While the Trump FCC pantomimes these obligations, the reports it issues rely on poor methodology, unsound logic, and flawed data, resulting in a distorted view of America’s broadband problem and government policy based on little more than magical thinking.
The FCC’s 2020 Broadband Deployment Report, released last June, claims the number of Americans without access to broadband sits somewhere around 18.3 million. But third-party reports have suggested it’s closer to 42.8 million. Tens of millions more Americans are trapped under a broadband monopoly, a tally experts say is also undercounted by the FCC.
At the heart of the problem sits the data that internet service providers (ISPs) are required to submit to the FCC. The agency’s methodology permits an ISP to count an entire census block—which can encompass hundreds of square miles in rural areas—as “served” if it is capable of providing broadband service to just one resident of that census block.
There’s no requirement that any home in that census block actually have connectivity—so long as the ISP could provide service, that’s enough for the FCC to count an entire census block as served.

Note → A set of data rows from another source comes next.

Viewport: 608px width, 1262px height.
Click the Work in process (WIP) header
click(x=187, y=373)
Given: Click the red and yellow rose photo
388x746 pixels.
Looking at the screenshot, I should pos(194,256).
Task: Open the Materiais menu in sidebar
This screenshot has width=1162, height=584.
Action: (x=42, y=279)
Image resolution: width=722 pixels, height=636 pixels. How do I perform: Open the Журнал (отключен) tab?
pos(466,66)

Given larger census tracts can include anywhere between 1,000 and 8,000 people, such methodology opens the door to a significant overestimation of broadband deployment.

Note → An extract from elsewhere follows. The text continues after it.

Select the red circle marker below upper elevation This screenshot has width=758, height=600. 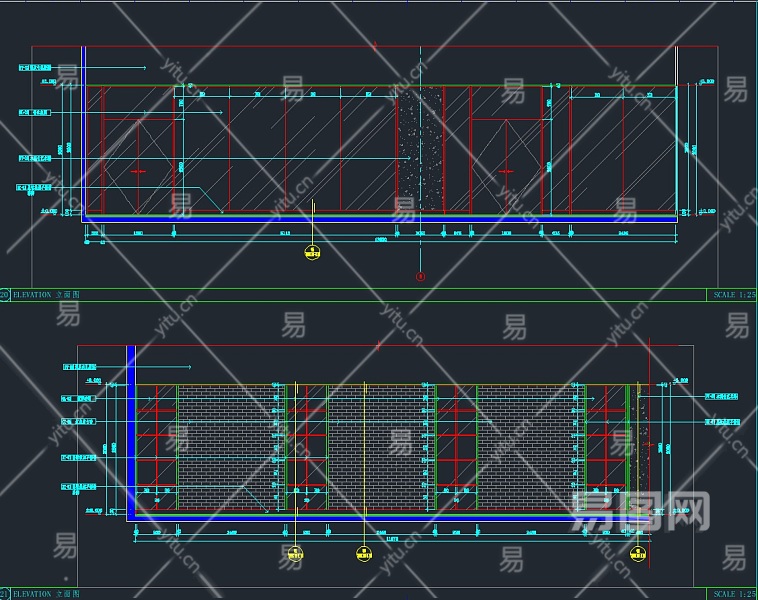(420, 276)
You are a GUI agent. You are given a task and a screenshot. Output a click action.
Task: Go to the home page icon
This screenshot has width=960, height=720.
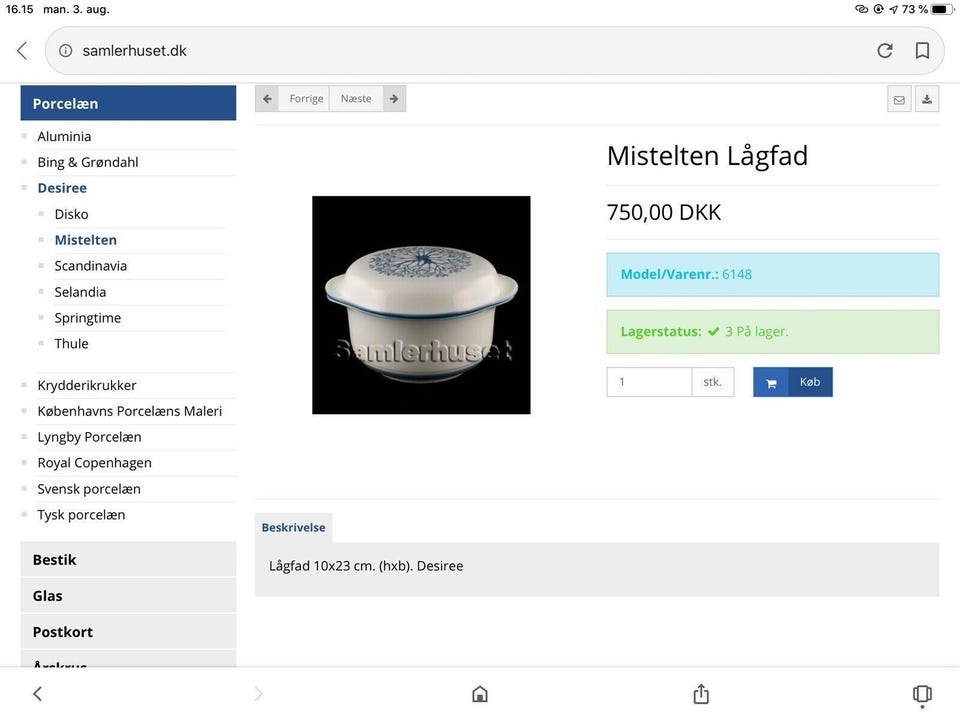click(480, 694)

FCC commissioners have repeatedly admitted that the agency’s data and methodology is flawed. Congress has also repeatedly demanded the FCC do better, recently culminating in the passage of the bipartisan Broadband Data Act, which requires the FCC to collect more granular data on broadband connectivity.

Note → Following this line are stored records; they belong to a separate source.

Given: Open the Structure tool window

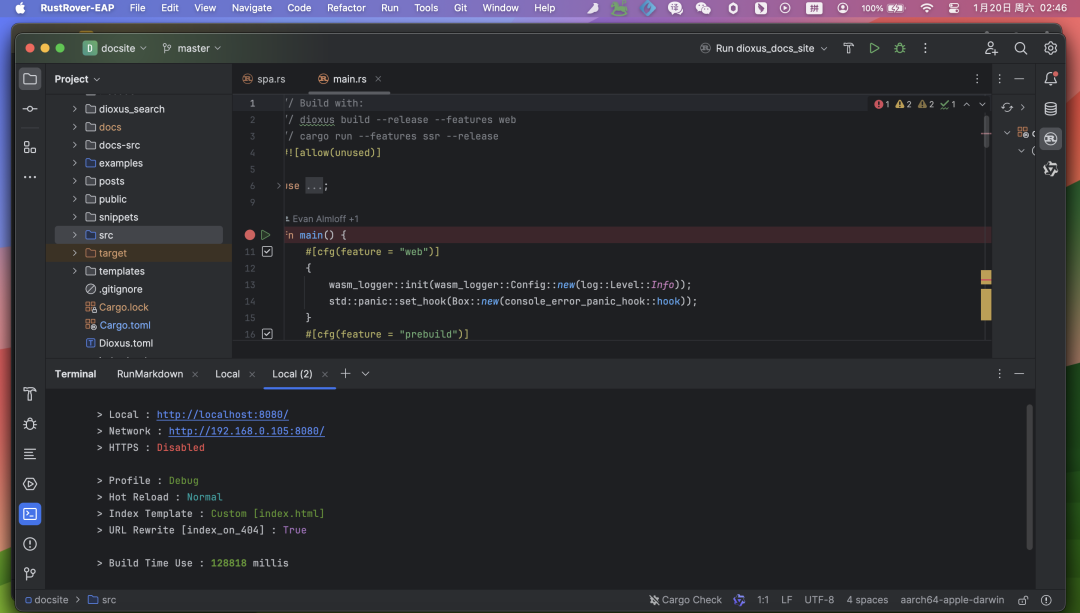Looking at the screenshot, I should (x=30, y=147).
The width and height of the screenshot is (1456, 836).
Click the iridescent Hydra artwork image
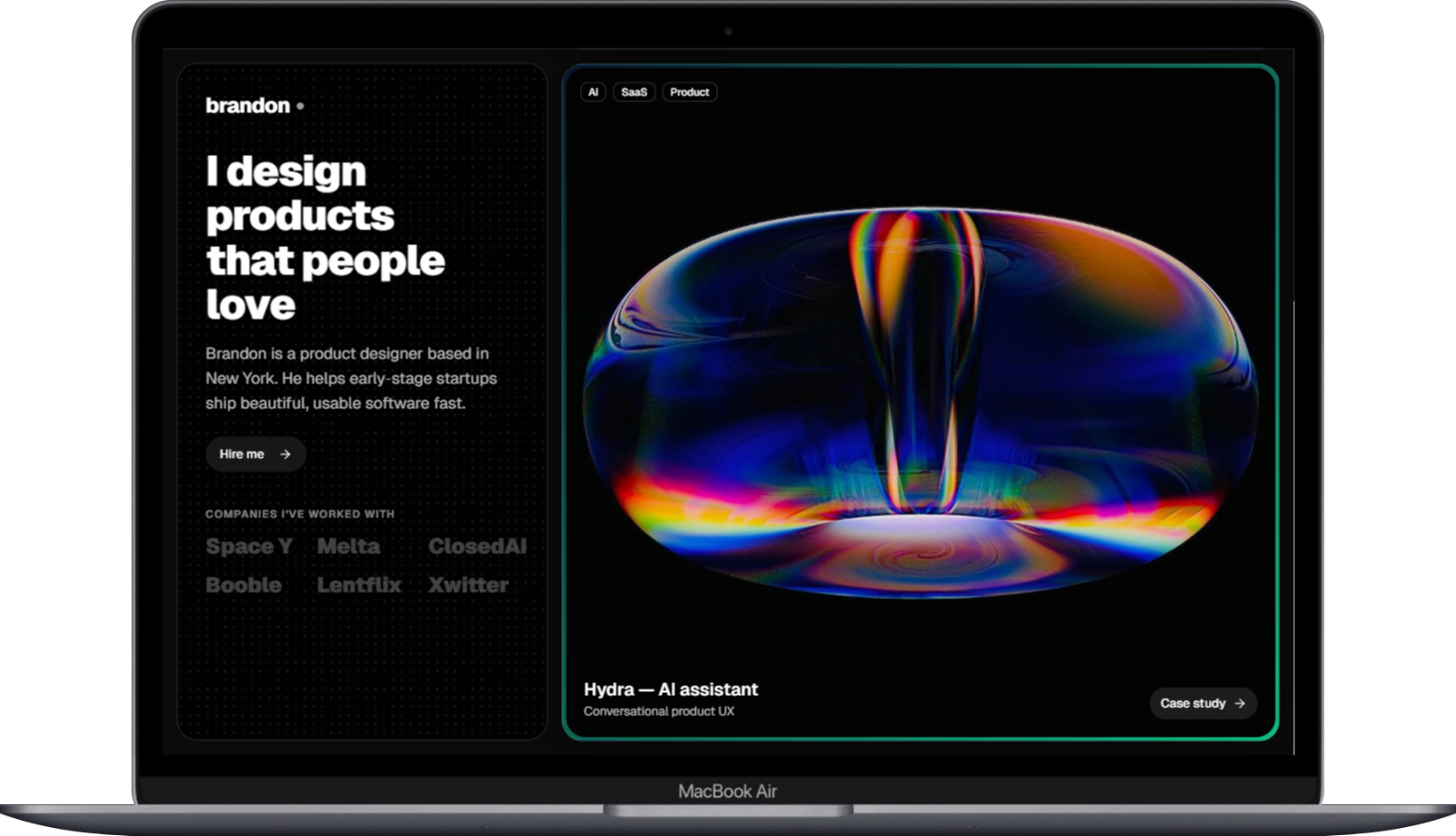click(920, 402)
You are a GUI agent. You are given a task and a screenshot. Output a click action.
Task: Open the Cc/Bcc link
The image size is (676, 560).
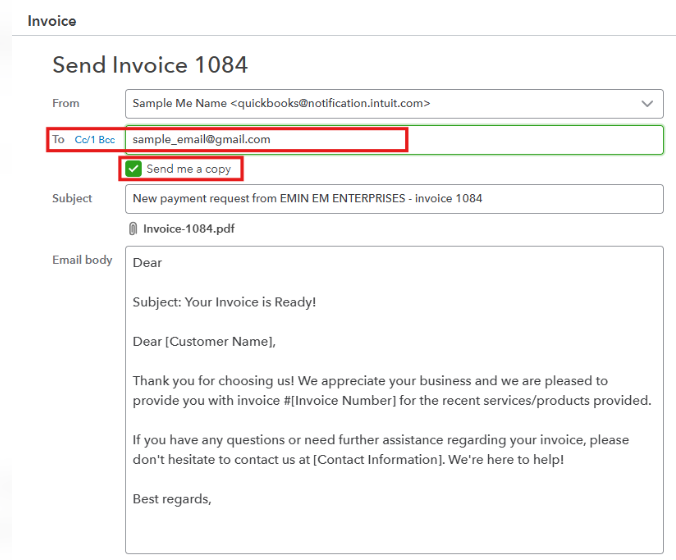[x=95, y=140]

Despite years of criticism, a congressional mandate, and a pandemic showcasing the urgency of bridging the digital divide, the Trump FCC continues to double down on misleading data. The agency kicked off the process for gathering information for its 2021 Broadband Deployment Report in August. The FCC acknowledges that its data is flawed, but proceeds to rely on that data anyway to make broad, inaccurate declarations about the state of the industry.
“More Americans than ever before now have access to the benefits of broadband as the Commission’s policies have created a regulatory environment to stimulate broadband investment and deployment,” the Trump FCC crows in its latest report.
Except industry data shows that to be simply false. Several studies have found that in the wake of the FCC’s hugely unpopular attack on consumer protections like net neutrality, there was no broadband investment spike. With 16.9 million children lacking access to broadband during a health crisis, using bad data to declare “mission accomplished” is policy malpractice.
In addition to relying on flawed data and shoddy methodology, the FCC continues to cling to its aging, cripplingly insufficient 25-Mbps downstream, 3-Mbps upstream definition of “broadband,” helping it further downplay America’s affordable broadband crisis.
Last updated in 2015, this 25/3 definition doesn’t come close to meeting the modern needs of American families in the video-streaming, cloud-storage era. This is especially true during a pandemic that has forced multiple members of a household to work, learn, and play from home over what’s often a single, shared connection.
While the FCC likes to focus on the download speed of 25 Mbps, the upload speed of just 3 Mbps is ridiculously inadequate to handle the kind of high bandwidth applications used for work, school and telehealth. FCC Commissioners and independent researchers alike have advocated for a standard closer to 100 Mbps downstream, 25 Mbps upstream.